EXERCISES:
1) Put this sentence from the Rosângela Gomes biography into Spanish: "She is the daughter of Althair Costa Souza and Sulamite Souza."
2) In the listing, rename "Click" to "Select" in the lines starting at the one containing "You are a computer-use agent. 213x461 pixels." and ending at the last line of the listing. Return only those lines, with nothing else changed.

PAGE EXTRACT:
§

Rosângela de Souza Gomes (born 27 December 1966) more commonly known as Rosângela Gomes is a Brazilian politician. She has spent her political career representing Rio de Janeiro, having served as state representative since 2015.

Personal life
She is the daughter of Althair Costa Souza and Sulamite Souza. Gomes is a member of the Igreja Universal do Reino de Deus, and the endorsement by the church's leader Edir Macedo played a big role in her getting elected to the federal chamber of deputies in the 2014 election.

Political career
Before being elected to the federal chamber of deputies, Gomes served as a vereador in her hometown of Nova Iguaçu for a decade, as well as serving in the state legislature from 2011 to 2014.

In the aftermath of the 2014 election, Gomes and three other members of the IURD and two politicians from the Assembleias de Deus church were accused by the prosecutors of Rio de Janeiro of violating Brazil's campaign laws by campaigning in places of worship. If convicted the five politicians would have been suspended for 8 years, but the charges were dropped.

§

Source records
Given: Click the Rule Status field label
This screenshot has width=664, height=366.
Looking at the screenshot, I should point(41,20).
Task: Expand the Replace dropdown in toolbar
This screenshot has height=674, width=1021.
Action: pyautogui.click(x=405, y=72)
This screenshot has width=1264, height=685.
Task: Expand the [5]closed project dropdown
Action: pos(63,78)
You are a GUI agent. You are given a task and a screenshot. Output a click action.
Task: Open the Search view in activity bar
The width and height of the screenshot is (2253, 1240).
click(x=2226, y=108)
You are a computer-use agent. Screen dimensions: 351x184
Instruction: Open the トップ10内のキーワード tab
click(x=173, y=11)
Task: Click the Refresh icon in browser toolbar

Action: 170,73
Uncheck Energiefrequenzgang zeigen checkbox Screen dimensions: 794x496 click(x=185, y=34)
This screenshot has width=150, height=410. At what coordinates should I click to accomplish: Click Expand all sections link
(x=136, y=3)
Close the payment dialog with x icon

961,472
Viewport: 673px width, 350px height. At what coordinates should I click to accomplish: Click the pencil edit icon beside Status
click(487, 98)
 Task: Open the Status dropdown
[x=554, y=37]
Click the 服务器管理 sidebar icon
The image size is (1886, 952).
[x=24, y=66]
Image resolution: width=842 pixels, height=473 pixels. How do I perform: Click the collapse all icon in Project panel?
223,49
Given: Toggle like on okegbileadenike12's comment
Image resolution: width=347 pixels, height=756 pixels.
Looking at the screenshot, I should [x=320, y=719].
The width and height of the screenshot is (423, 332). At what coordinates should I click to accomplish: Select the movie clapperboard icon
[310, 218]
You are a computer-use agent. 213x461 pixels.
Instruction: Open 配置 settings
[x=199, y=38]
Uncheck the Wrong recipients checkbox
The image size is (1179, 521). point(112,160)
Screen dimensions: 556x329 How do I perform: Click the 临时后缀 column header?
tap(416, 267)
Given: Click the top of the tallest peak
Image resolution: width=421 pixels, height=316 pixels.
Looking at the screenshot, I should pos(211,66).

§

RESULTS BY TASK:
1) Es hija de Althair Costa Souza y Sulamite Souza.

2)
You are a computer-use agent. 213x461 pixels.
Instruction: Open 配置 settings
[x=199, y=38]
Uncheck the Wrong recipients checkbox
The image size is (1179, 521). point(112,160)
Screen dimensions: 556x329 How do I perform: Select the 临时后缀 column header?
tap(416, 267)
Given: Select the top of the tallest peak
Image resolution: width=421 pixels, height=316 pixels.
Looking at the screenshot, I should pos(211,66).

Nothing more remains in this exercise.